▸ What this task involves
Copy every line of the listing below word for word.

▸ Listing from a dataset

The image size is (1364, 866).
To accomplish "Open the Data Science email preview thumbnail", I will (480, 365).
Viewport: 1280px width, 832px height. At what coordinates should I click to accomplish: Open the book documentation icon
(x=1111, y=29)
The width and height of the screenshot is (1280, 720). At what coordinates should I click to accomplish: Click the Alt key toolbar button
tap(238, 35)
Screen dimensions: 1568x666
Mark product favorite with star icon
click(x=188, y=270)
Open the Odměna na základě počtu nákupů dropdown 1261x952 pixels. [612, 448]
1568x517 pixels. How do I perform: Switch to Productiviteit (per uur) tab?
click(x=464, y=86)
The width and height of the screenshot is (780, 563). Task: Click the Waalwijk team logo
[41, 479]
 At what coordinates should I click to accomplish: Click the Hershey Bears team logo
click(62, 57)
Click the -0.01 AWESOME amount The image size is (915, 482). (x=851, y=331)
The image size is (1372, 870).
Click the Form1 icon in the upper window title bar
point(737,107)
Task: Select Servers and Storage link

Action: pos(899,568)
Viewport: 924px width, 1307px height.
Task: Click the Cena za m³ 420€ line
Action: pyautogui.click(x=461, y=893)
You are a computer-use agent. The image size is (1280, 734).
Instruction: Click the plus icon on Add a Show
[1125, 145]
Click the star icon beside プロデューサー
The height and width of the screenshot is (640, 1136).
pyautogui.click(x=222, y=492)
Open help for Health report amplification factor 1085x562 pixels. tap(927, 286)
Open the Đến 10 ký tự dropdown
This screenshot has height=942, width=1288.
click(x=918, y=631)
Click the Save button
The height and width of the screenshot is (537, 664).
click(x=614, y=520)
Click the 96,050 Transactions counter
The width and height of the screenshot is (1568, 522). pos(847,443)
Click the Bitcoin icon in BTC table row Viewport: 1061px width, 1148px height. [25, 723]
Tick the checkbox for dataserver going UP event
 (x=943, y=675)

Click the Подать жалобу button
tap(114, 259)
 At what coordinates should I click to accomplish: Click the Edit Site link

▸ Response to the exercise
The image size is (1364, 866).
To accomplish "Open the Data Science email preview thumbnail", I will (480, 365).
Viewport: 1280px width, 832px height. At what coordinates should I click to accomplish: Open the book documentation icon
(x=1111, y=29)
The width and height of the screenshot is (1280, 720). At what coordinates should I click to accomplish: Click the Alt key toolbar button
tap(238, 35)
Screen dimensions: 1568x666
Mark product favorite with star icon
click(x=188, y=270)
Open the Odměna na základě počtu nákupů dropdown 1261x952 pixels. [612, 448]
1568x517 pixels. How do I perform: Switch to Productiviteit (per uur) tab?
click(x=464, y=86)
The width and height of the screenshot is (780, 563). Task: Click the Waalwijk team logo
[41, 479]
 At what coordinates should I click to accomplish: Click the Hershey Bears team logo
click(62, 57)
Click the -0.01 AWESOME amount The image size is (915, 482). (x=851, y=331)
The image size is (1372, 870).
Click the Form1 icon in the upper window title bar
point(737,107)
Task: Select Servers and Storage link

Action: pos(899,568)
Viewport: 924px width, 1307px height.
Task: Click the Cena za m³ 420€ line
Action: pyautogui.click(x=461, y=893)
You are a computer-use agent. The image size is (1280, 734).
Instruction: Click the plus icon on Add a Show
[1125, 145]
Click the star icon beside プロデューサー
The height and width of the screenshot is (640, 1136).
pyautogui.click(x=222, y=492)
Open help for Health report amplification factor 1085x562 pixels. tap(927, 286)
Open the Đến 10 ký tự dropdown
This screenshot has height=942, width=1288.
click(x=918, y=631)
Click the Save button
The height and width of the screenshot is (537, 664).
click(x=614, y=520)
Click the 96,050 Transactions counter
The width and height of the screenshot is (1568, 522). pos(847,443)
Click the Bitcoin icon in BTC table row Viewport: 1061px width, 1148px height. [25, 723]
Tick the checkbox for dataserver going UP event
 (x=943, y=675)

Click the Подать жалобу button
tap(114, 259)
 At what coordinates should I click to accomplish: Click the Edit Site link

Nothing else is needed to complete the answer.